What makes this particular literary life so valuable, however, is the fact that it’s about someone who was our contemporary, making this a portrait of the writer in our own time. Which is not a happy time to be a writer.

Three points jump out:

(1) Wallace was one of the first of a mass cohort of writers who were trained in creative writing programs and then circulated back into the system as teachers. “Writing means teaching,” was the central fact of this new dispensation, and one that Wallace understood from the beginning. Furthermore, despite excellent sales (for a literary author), Wallace was also a writer supported by special funding. The sad irony being that he became rich and famous only at a point where it no longer meant anything to him, and money and fame were things he not only didn’t need but didn’t even want (he ended up giving a lot of his MacArthur grant money away). These matters are neither good nor bad in themselves, but the next time you hear someone complaining about CW programs and their pernicious influence on today’s young authors, it’s worth keeping in mind that Wallace was very much a product of those same programs, however out of place he might have felt in them.

(2) Though not a digital native, Wallace was there at the dawn of the digital revolution. Evidence of this is referenced in Max’s note on sources, where, after mentioning the extraordinary trove of letters Wallace left behind, he remarks that “David may have been the last great letter writer in American literature (with the advent of email his correspondence grows terser, less ambitious.)” The times were changing, and while Wallace’s work was infused with a concern over the new spirit of the age (media fragmentation, information theory, narcissism), that doesn’t mean he felt personally in synch with what was happening. The Internet scared him. “Digital = abstract = sterile, somehow,” he wrote to DeLillo. “Thank God,” his wife remembered him saying when he got a new piece of computer equipment, “I wasn’t raised in this era.” And God help, one wants to add, those who were and who still want to be writers.

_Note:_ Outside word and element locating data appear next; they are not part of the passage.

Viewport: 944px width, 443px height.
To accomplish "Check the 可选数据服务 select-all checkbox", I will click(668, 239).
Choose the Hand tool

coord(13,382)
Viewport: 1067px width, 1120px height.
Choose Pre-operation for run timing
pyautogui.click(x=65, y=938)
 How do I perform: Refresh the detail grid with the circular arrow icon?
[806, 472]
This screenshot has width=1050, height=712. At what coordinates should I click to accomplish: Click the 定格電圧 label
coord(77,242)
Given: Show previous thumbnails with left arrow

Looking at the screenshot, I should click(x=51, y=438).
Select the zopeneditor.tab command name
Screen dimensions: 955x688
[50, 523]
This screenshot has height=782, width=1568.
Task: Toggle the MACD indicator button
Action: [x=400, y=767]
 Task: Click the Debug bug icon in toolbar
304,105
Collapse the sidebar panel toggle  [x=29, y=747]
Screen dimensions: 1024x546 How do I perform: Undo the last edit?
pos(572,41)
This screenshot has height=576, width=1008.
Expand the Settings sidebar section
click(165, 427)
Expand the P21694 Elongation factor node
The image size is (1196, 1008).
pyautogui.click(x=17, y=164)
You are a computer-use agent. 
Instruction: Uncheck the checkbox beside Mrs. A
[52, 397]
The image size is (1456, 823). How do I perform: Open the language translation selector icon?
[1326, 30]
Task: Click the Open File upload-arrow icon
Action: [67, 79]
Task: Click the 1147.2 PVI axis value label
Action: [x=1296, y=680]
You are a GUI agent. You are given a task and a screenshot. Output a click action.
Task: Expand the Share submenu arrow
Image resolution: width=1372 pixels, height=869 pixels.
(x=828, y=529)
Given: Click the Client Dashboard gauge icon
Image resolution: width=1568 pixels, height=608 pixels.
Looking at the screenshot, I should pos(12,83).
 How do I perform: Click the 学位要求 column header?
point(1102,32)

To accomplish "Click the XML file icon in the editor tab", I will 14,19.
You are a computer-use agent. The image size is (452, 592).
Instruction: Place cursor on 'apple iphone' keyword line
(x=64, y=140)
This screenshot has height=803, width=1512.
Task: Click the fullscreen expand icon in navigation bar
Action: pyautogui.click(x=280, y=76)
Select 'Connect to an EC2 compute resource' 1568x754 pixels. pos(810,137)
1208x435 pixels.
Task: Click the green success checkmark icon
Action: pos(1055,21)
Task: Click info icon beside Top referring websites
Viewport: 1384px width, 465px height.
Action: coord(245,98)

(3) There are few second acts in American literature, and in our time many of the first acts have been remarkably brief. One of the hot new names contemporary with Wallace was, according to Max, Mark Leyner. I had never heard of him before reading this book. Meanwhile, is any member of the “brat pack” of Conspicuously Young Authors – Jay MacInerney, Bret Easton Ellis, Tama Janowitz – read today? (The fourth “official” member of the pack, Mark Lindquist, isn’t even mentioned here.) Elizabeth Wurtzel (who Wallace tried, unsuccessfully, to bed) seems to have vanished without a trace. Even among Wallace’s acolytes the process of dynamic obsolescence is working in overdrive. How many people can name a David Eggers novel after A Heartbreaking Work of Staggering Genius, and this despite the fact that he continues to receive excellent reviews? The painful fact is that by the time he was 40 Wallace knew in his bones that his fifteen minutes were over, and indeed said as much.

What, then, is a serious, literary writer today but a kind of ghost, haunting the information/media wasteland Stephen Henighan has dubbed the afterlife of culture? Every literary bio is a ghost story. Sadly, Wallace didn’t stand at the beginning of anything, but at the end of a lot.